Viewing 6 posts - 81 through 86 (of 86 total)
  • Renault Zoe – how much?!
  • molgrips
    Free Member

    Of course there are other reasons than cost. If no-one buys these cars then they won’t succeed and they’ll never get cheaper, they’ll never become accepted and we won’t end up with infrastructure for them.

    aracer
    Free Member

    Of course, but it’s quite a big issue for most people.

    withersea
    Free Member

    Anyone know what insurance costs are like.

    Miss Withersea with learn to drive next year, so will need to chop in the boy racer fiesta for something more insurable for a 17 year old.

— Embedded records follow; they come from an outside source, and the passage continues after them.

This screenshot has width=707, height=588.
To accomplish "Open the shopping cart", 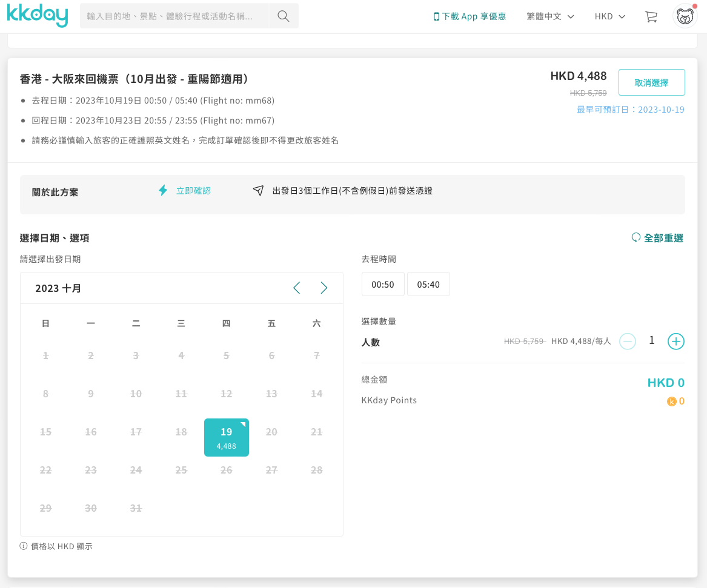I will [651, 16].
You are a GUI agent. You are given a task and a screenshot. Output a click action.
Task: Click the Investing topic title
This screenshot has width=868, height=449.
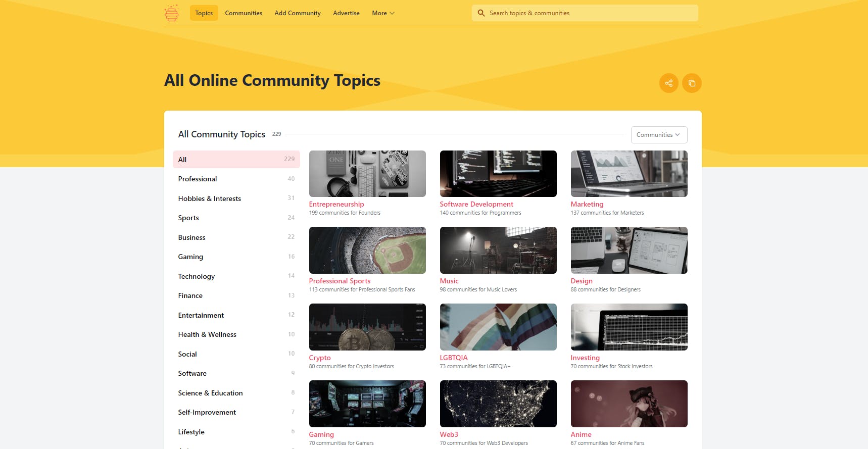(585, 358)
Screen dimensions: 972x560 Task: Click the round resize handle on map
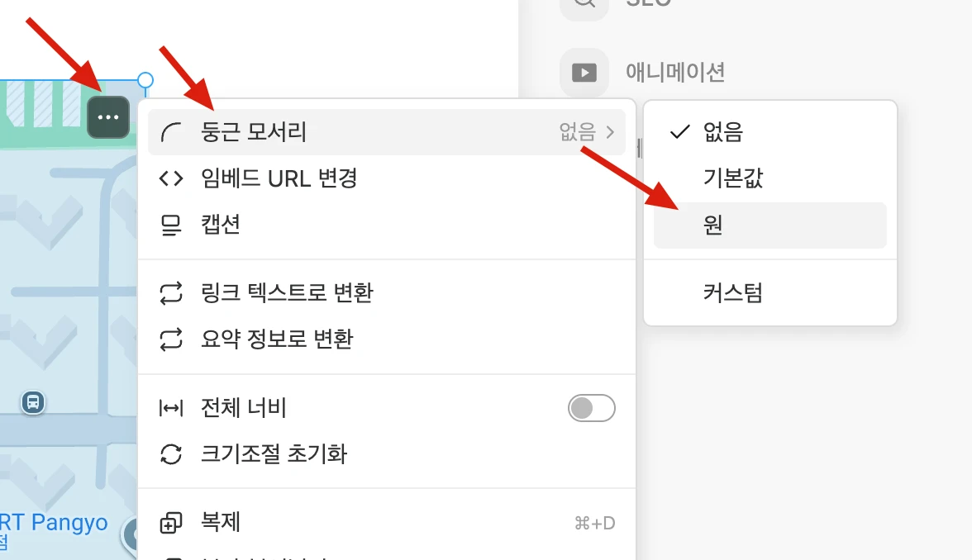tap(145, 80)
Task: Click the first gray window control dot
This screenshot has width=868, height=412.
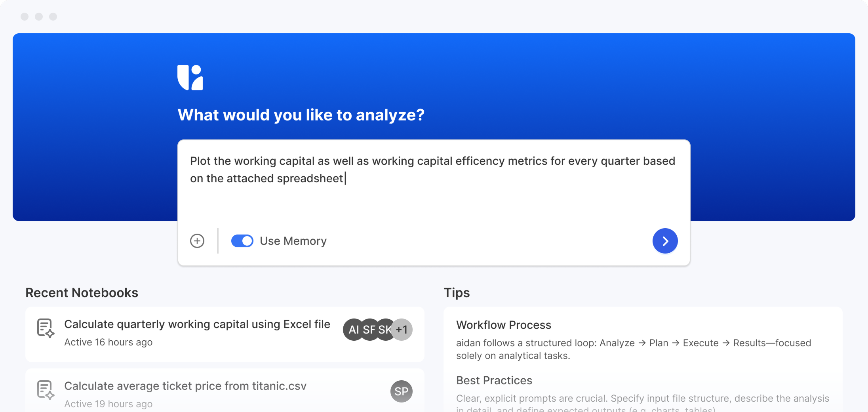Action: tap(25, 17)

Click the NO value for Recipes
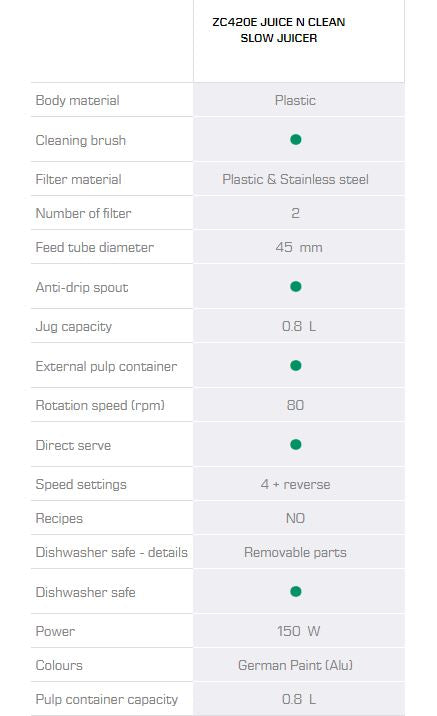(x=295, y=518)
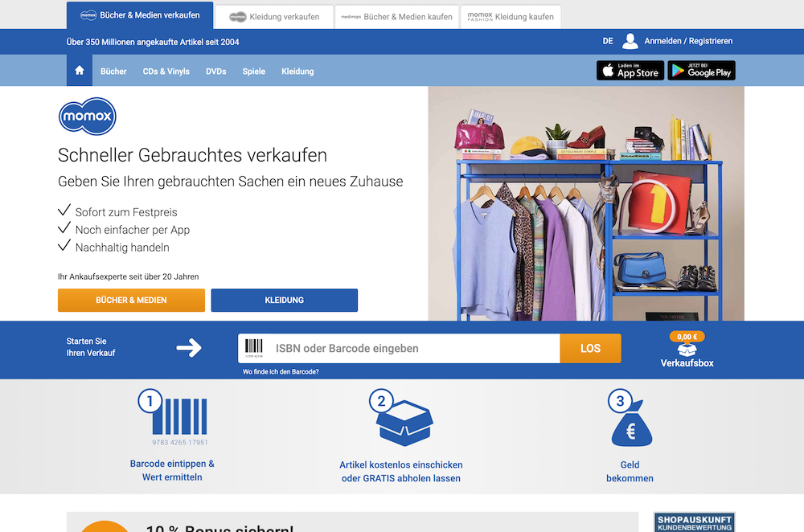
Task: Click the momox logo
Action: [x=88, y=117]
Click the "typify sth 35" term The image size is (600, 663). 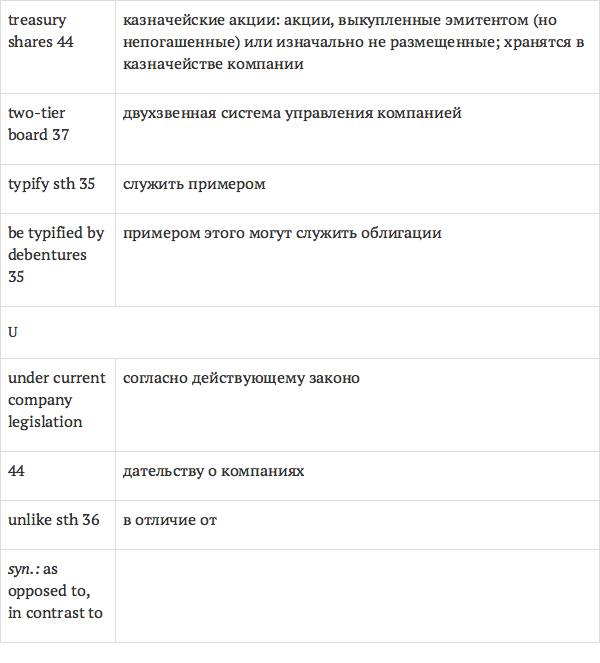click(54, 184)
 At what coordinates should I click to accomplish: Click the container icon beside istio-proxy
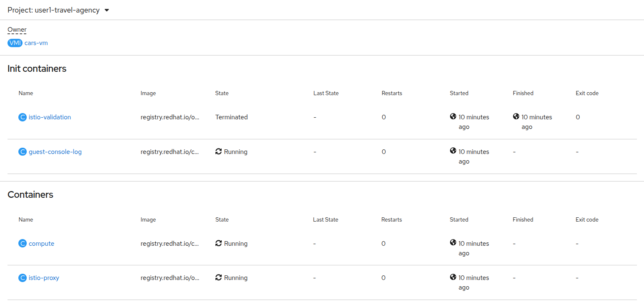pyautogui.click(x=23, y=278)
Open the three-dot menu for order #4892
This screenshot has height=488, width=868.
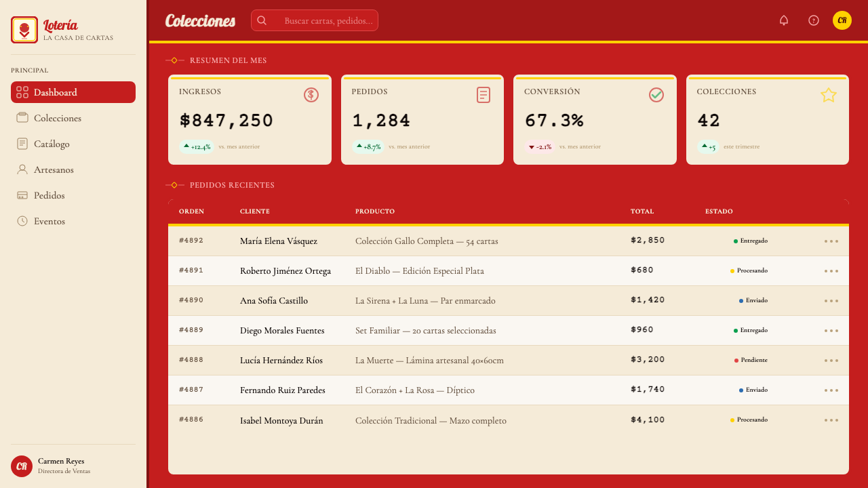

    A quick Google for costs indicates insurance costs are likely to be higher, but I’d like to hear from those who have an electric car.

    phiiiiil
    Full Member

    Educator: feel free to continue the electroauto anecdotes; our Zoe should turn up at the beginning of September and I’m SO EXCITED

    Our (car sharing, natch) way to work involves a lot of roundabouts and I can’t stand all the ending up at the same speed after having used all your forward motion to heat up the world a bit.

    Edukator
    Free Member

    Insurance is around 330e, I can’t remember exactly. That’s fully comp with windscreen and light cover and a 19 year old driver with only 700e excess for him. In France where insuraance is usually more expensive. That’s the cheapest car I’ve ever insured. Make sure they include the leased battery if you lease it.

    Electroauto anecdote #4: we drove through the massif central really slowly taking in the sights, the range at the next recharge was 406km, so 400km is possible if you drive between 50 and 75kmh on roads with lots of speed limits and very little traffic. Otherwise it would be plain anti-social.

    andytherocketeer
    Full Member

    Something to do with German company car taxation being favourable towards expensive fast saloons.

    German taxes favour electric company cars says the German standing next to me.

    Company car tax is based on 1% of the gross list price of the car, so electro were at a disadvantage, since leccy car list prices were typically higher for an equivalent spec car. But then there’s a bodge to give up to €10k deduction from that list price for leccy cars.
    Charging cars on employers premises is essentially a tax free perk, but surely that must be relatively peanuts? (haven’t the foggiest how much it would cost to charge a Zoe or i3 with typical commuting miles).

    Annual car tax is so low it’s not even worth writing home about. Mine is an excruciatingly painful €121 per year. And for a hypothetical 3.5l Euro6 petrol engined Audi that I came up with, the tax was a whopping €1 more. I think leccy car tax would be €45/yr, but exempt for 5 years. Huge saving.

    It’ll need a lot more incentive than that and a lot more improvement on infrastructure to get me to swap to leccy. I’d spend more on Europcar for those long trips to Alps for ski/MTB trips than I’d save on tax.

    My prediction is that the banning of Euro3 cars from the emissions zones is the incentive that will prompt me to change my car. And its replacement will be petrol.